Context: Lens released in 1990. I don't own this lens but have used it. I used to own the slightly larger EF 50mm f1.4 USM.



Often the practicality of a lens is more important than the image quality because if a lens is practical and functional, you are more likely to use it. This is a review of the Canon version of the "nifty fifty," the EF 50mm f1.8 II - this lens has since been replaced by the EF 50mm f1.8 STM. Based on my experience with the 40mm STM lens, I suspect the newer 50mm STM produces sharper images and has slightly quieter autofocus.

The EF 50mm f1.8 II is practical due to: as cheap as a kit zoom lens but with way better image quality, and a much better maximum aperture. The downsides: the f1.8 II has a cheap looking exterior with a small manual focus ring right on the front, so it wasn't the most enjoyable lens to manually focus; it is not sharp from f 1.8 to f 2.8; it is not weather sealed; and, it does not have image stabilization (IS). I consider a fully functional lens to have weather sealing, autofocus (AF), and IS: this lens has one out of the three. If you don't shoot in the rain or show, or at the base of waterfalls, then weather sealing is probably not relevant to you - but the other two requirements are relevant to most people. This lens is really small and light, which makes it easy to carry around in the camera bag, and easy to take on vacations, etc. The downside to the small size is the tiny manual focus ring and NO DISTANCE INFORMATION WINDOW. What? That's right, no window. People who only use autofocus probably never look at the window anyway. As far as value for money, this lens cannot be beat! (Except maybe by the newer EF 50mm f1.8 STM.) This lens is so cheap that if you were using one and broke it, it's no big loss as it's easy to replace.

Filter: should you use a filter on this lens, considering the how cheap the lens is? Some people don't because the cost of a filter is equal to a significant chunk of the cost of the lens. I still would put a filter on it, just so that I could easily wipe condensation off the front when shooting in humid conditions.


Image quality

Image quality is great once stopped down to f3.2. At f1.8 it's very soft. Corner softness and vignetting at there at most apertures. 

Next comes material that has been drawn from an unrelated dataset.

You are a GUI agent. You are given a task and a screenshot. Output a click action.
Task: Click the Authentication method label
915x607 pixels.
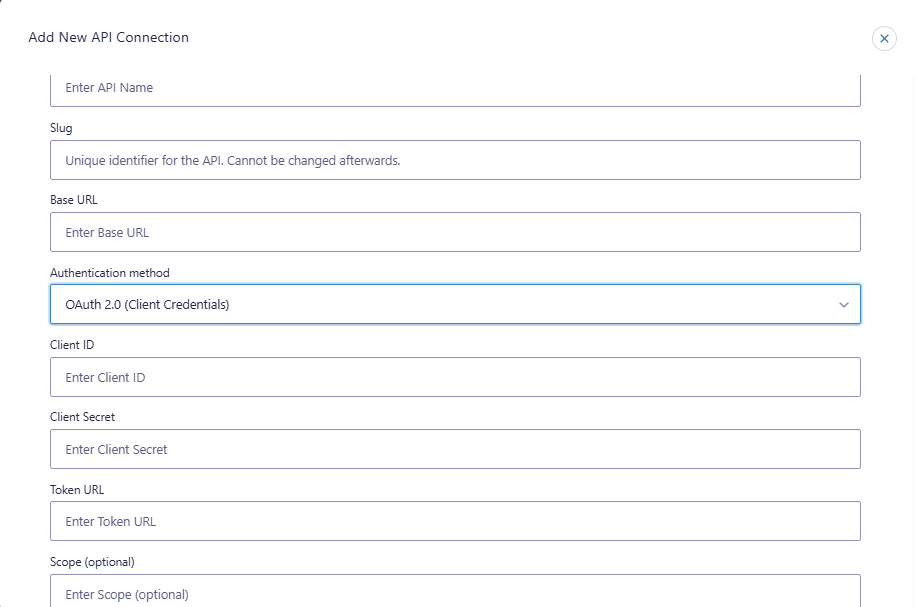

This is a great lens for the price and either this or the newer EF 50mm f1.8 STM is recommended as a first lens for most people with a Canon DSLR. There are people who shoot this lens for many years, and I know someone who has shot ONLY this lens for some years now and has got excellent results. In the hands of a master, this is a great lens. The point is, great results can come from this lens, particularly with casual portraiture and shots of the kids over the years. In fact, it could be argued that 50mm is the perfect focal length for shots of toddlers and young kids since they are always moving quickly and hard to keep in the shot with an 85mm lens when working in the small working distances of a house - especially the older houses that are not open-planned. 

If only they would build IS into these f1.8 lenses, and truly silent AF, then they could be really amazing for video... but if they had IS, it would definitely increase the price. On that note, Tamron has a 45mm lens with image stabilization and it is more expensive.